[Tarea indicada 1]:
Repite sin cambios el pasaje del fragmento sobre la memoria de la escuela que empieza en las palabras "Yo me acuerdo" y termina después de "memoria sin escuela.".
[Tarea indicada 2]:
Continúa el fragmento sobre la memoria de la escuela a partir de su última oración.

[Fragmento]:
- - - - - - -

Hay tantas escuelas como experiencias guardamos en los entresijos de nuestro recuerdo individual. En la memoria de unos, los gritos por llegar tarde; en la de otros, la rutina de aquellos madrugones en donde salíamos de la cama con las sábanas pegadas. En algunos, los que tuvimos la combinación justa de suerte y empeño, una historia de éxito; en esos otros que nunca llegaron, la repetida lección de desaprovechar la oportunidad o de dejarse llevar por quien no debían. Porque la memoria de la escuela es también la memoria de una eterna justificación, una especie de excusa permanente para que todo vuelva a ordenarse en nuestras cabezas y recobre sentido.

En un momento donde ya no hay que hablar de la necesidad de acabar con el analfabetismo como ocurría décadas atrás, la educación reglada debe mantener, en su presente, viva su memoria pasada

Yo me acuerdo de Don Tomás, el maestro de mi pueblo que nos enseñó a escribir, y que no dejaba que sacáramos las manos de encima del pupitre cuando cogíamos el lápiz. Recuerdo a Doña Clara, que siempre preñaba de dicha los oídos de mis padres cuando hablaba de mí, aunque luego tuviese mis baches en mi etapa de instituto. Pero también me acuerdo de que los excluidos simbólicamente para siempre, que son más o menos los que ahora van y vienen en el goteo eterno de esas expulsiones que nunca solucionan nada. En las memorias de estos chicos, la escuela tiene lagunas. En algunos incluso la escuela se borró de su recuerdo. Porque también hay una escuela sin memoria que hemos querido olvidar, y una memoria sin escuela.

La memoria democrática necesita de la memoria educativa. De una escuela oscura que no era de triunfos, pero en la que los niños ondeaban banderas cuando tocaba fotografía escolar de la promoción, muchas veces al lado de imaginería ideológica heredada de un pasado asfixiante que no podemos olvidar. Porque esa escuela también existió: una escuela inmortalizada en fotos en las que faltaban muchas veces las niñas, sobre todo a partir de que fuera abolido en 1939 el modelo coeducativo implantado en la Segunda República por ser contrario a los principios del Movimiento Nacional.

- - - - - - -

[Información proporcionada]:
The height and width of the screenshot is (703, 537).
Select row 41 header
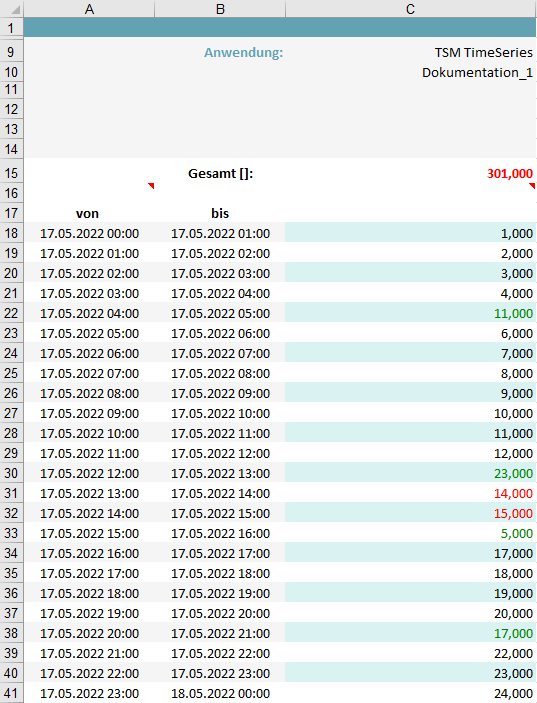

- - - - - - -

[Resultado 1]:
Yo me acuerdo de Don Tomás, el maestro de mi pueblo que nos enseñó a escribir, y que no dejaba que sacáramos las manos de encima del pupitre cuando cogíamos el lápiz. Recuerdo a Doña Clara, que siempre preñaba de dicha los oídos de mis padres cuando hablaba de mí, aunque luego tuviese mis baches en mi etapa de instituto. Pero también me acuerdo de que los excluidos simbólicamente para siempre, que son más o menos los que ahora van y vienen en el goteo eterno de esas expulsiones que nunca solucionan nada. En las memorias de estos chicos, la escuela tiene lagunas. En algunos incluso la escuela se borró de su recuerdo. Porque también hay una escuela sin memoria que hemos querido olvidar, y una memoria sin escuela.

[Resultado 2]:
La escuela con afán universalizador de hoy incorpora en sus temarios la existencia de una memoria democrática, hecho ninguneado para quienes con su equidistancia promueven la amnesia social. En un momento donde ya no hay que hablar de la necesidad de acabar con el analfabetismo como ocurría décadas atrás, la educación reglada, esa de la que todos formamos parte, debe mantener, en su presente, viva su memoria pasada. Nunca olvidemos que en nuestro planeta actualmente sabe leer y escribir el 86% de la población mundial, cuando hace sólo cuarenta años apenas se alcanzaba un 68%, según datos de la ONU.

La memoria histórica de la escuela debe permanecer férrea, ya que permite avanzar en los retos de esta era actual donde los escasos avances en educación inclusiva y segregación estructural siguen lastrando el progreso de las minorías. Porque, en el fondo, las escuelas se asemejan a lo que Jorge Luis Borges veía en los libros: una extensión de la imaginación y la memoria, individual y colectiva. Memoria, para no olvidar las páginas de ese pasado que acorralaba derechos sin cesar a golpe de represión. Imaginación, porque hemos sido y somos capaces de cambiar la historia, sin olvidar nuestra fragilidad y siempre creando futuros más democráticos, más vivibles y más humanos.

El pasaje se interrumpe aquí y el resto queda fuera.